=== TASK DESCRIPTION ===
Write out all of the entries exactly as given.

Records from a data source
-- Opening Marker --

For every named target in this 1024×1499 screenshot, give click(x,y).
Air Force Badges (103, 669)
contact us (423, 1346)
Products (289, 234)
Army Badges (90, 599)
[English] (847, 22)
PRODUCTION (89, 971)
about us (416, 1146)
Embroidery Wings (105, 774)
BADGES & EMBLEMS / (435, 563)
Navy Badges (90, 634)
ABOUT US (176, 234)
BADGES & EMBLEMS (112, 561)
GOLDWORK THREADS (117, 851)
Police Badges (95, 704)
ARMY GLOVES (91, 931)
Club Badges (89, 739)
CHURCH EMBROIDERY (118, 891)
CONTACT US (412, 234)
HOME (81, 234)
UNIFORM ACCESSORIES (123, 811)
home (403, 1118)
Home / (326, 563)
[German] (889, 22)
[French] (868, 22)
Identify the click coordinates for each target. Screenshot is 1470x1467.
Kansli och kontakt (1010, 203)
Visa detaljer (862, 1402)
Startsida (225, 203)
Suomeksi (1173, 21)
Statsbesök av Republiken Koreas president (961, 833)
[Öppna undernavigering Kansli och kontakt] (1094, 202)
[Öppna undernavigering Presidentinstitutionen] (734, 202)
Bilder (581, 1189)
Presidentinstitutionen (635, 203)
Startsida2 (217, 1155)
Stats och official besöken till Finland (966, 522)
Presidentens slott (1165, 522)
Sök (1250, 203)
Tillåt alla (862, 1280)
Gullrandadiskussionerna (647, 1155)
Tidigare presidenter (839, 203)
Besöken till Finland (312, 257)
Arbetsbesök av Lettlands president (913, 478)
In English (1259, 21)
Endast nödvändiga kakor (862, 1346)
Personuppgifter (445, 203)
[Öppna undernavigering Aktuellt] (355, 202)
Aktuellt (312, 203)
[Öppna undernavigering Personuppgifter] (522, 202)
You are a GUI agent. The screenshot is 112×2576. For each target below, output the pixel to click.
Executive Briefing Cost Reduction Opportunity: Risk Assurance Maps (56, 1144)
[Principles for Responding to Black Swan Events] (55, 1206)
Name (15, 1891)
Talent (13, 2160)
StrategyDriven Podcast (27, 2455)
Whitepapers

-- Closing Marker --

=== ANSWER SPACE ===
For every named target in this 1024×1499 screenshot, give click(x,y).
Air Force Badges (103, 669)
contact us (423, 1346)
Products (289, 234)
Army Badges (90, 599)
[English] (847, 22)
PRODUCTION (89, 971)
about us (416, 1146)
Embroidery Wings (105, 774)
BADGES & EMBLEMS / (435, 563)
Navy Badges (90, 634)
ABOUT US (176, 234)
BADGES & EMBLEMS (112, 561)
GOLDWORK THREADS (117, 851)
Police Badges (95, 704)
ARMY GLOVES (91, 931)
Club Badges (89, 739)
CHURCH EMBROIDERY (118, 891)
CONTACT US (412, 234)
HOME (81, 234)
UNIFORM ACCESSORIES (123, 811)
home (403, 1118)
Home / (326, 563)
[German] (889, 22)
[French] (868, 22)
Identify the click coordinates for each target. Screenshot is 1470x1467.
Kansli och kontakt (1010, 203)
Visa detaljer (862, 1402)
Startsida (225, 203)
Suomeksi (1173, 21)
Statsbesök av Republiken Koreas president (961, 833)
[Öppna undernavigering Kansli och kontakt] (1094, 202)
[Öppna undernavigering Presidentinstitutionen] (734, 202)
Bilder (581, 1189)
Presidentinstitutionen (635, 203)
Startsida2 (217, 1155)
Stats och official besöken till Finland (966, 522)
Presidentens slott (1165, 522)
Sök (1250, 203)
Tillåt alla (862, 1280)
Gullrandadiskussionerna (647, 1155)
Tidigare presidenter (839, 203)
Besöken till Finland (312, 257)
Arbetsbesök av Lettlands president (913, 478)
In English (1259, 21)
Endast nödvändiga kakor (862, 1346)
Personuppgifter (445, 203)
[Öppna undernavigering Aktuellt] (355, 202)
Aktuellt (312, 203)
[Öppna undernavigering Personuppgifter] (522, 202)
You are a GUI agent. The screenshot is 112×2576. For each target below, output the pixel to click.
Executive Briefing Cost Reduction Opportunity: Risk Assurance Maps (56, 1144)
[Principles for Responding to Black Swan Events] (55, 1206)
Name (15, 1891)
Talent (13, 2160)
StrategyDriven Podcast (27, 2455)
Whitepapers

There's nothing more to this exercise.